Résumé de la décision
Dans cette affaire, Dame X... conteste une décision de la Cour d'appel de Rouen qui a ordonné une enquête pour établir les raisons de son départ du domicile conjugal. Elle soutenait avoir quitté le domicile pour des raisons de santé et avec l'accord de son mari, en se basant sur des certificats médicaux et une correspondance échangée. La Cour d'appel a rejeté ses arguments, considérant que l'enquête était justifiée et que les juges n'avaient pas à répondre à un moyen qui n'avait pas été soulevé dans les conclusions de Dame X... Le pourvoi a été rejeté.
Arguments pertinents
1. Absence de référence à l'article 1341 du Code civil : Dame X... n'a pas invoqué les dispositions de cet article pour s'opposer à l'enquête, se contentant d'affirmer que la preuve de son départ était établie par des éléments médicaux et de correspondance. La Cour a noté que son argumentation ne suffisait pas à contester la nécessité de l'enquête.
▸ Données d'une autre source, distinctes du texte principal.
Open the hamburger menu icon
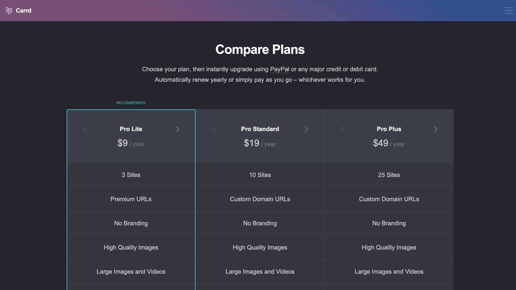Viewport: 516px width, 290px height. pos(509,11)
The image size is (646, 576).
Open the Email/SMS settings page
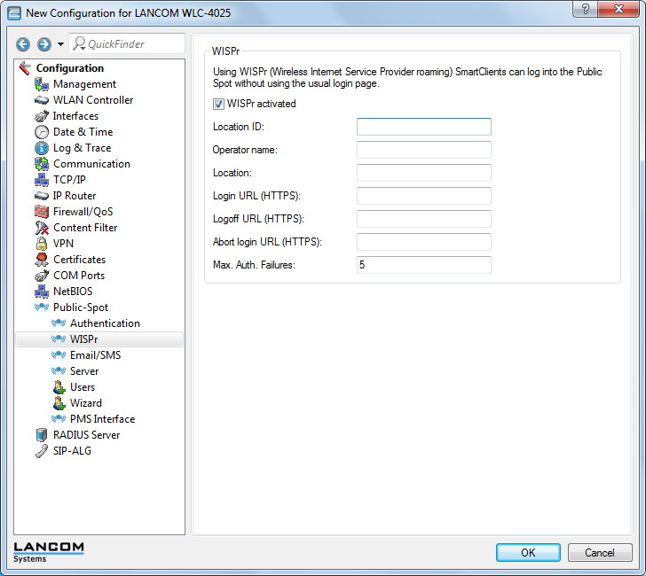click(95, 355)
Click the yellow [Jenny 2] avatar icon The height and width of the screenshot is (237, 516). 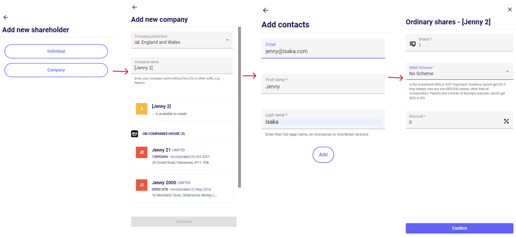pos(142,109)
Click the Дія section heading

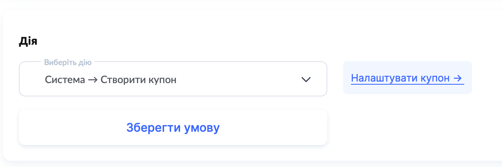28,42
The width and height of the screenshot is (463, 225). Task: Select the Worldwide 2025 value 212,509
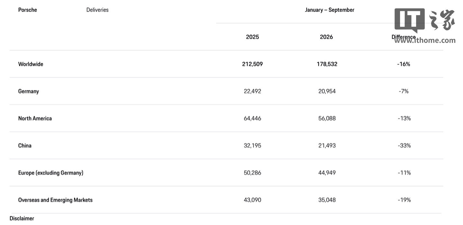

> "Dame X... n'avait nullement invoqué les dispositions de l'article 1341 du Code civil, pour s'opposer à l'enquête sollicitée par son mari."
2. Appréciation souveraine des juges du second degré : La Cour a souligné que les juges avaient le pouvoir d'apprécier l'opportunité de l'enquête et qu'ils avaient répondu aux conclusions de Dame X... en les écartant.
> "Les juges du second degré, qui, en ordonnant, par une appréciation souveraine de son opportunité, l'enquête sollicitée, ont répondu, en les écartant, aux conclusions de Dame X..."
3. Irrecevabilité du moyen : Le pourvoi a été déclaré irrecevable car il soulevait un moyen qui n'avait pas été proposé devant la Cour d'appel.
> "D'où il suit que le moyen, d'une part, manque en fait, et, d'autre part, est irrecevable comme nouveau."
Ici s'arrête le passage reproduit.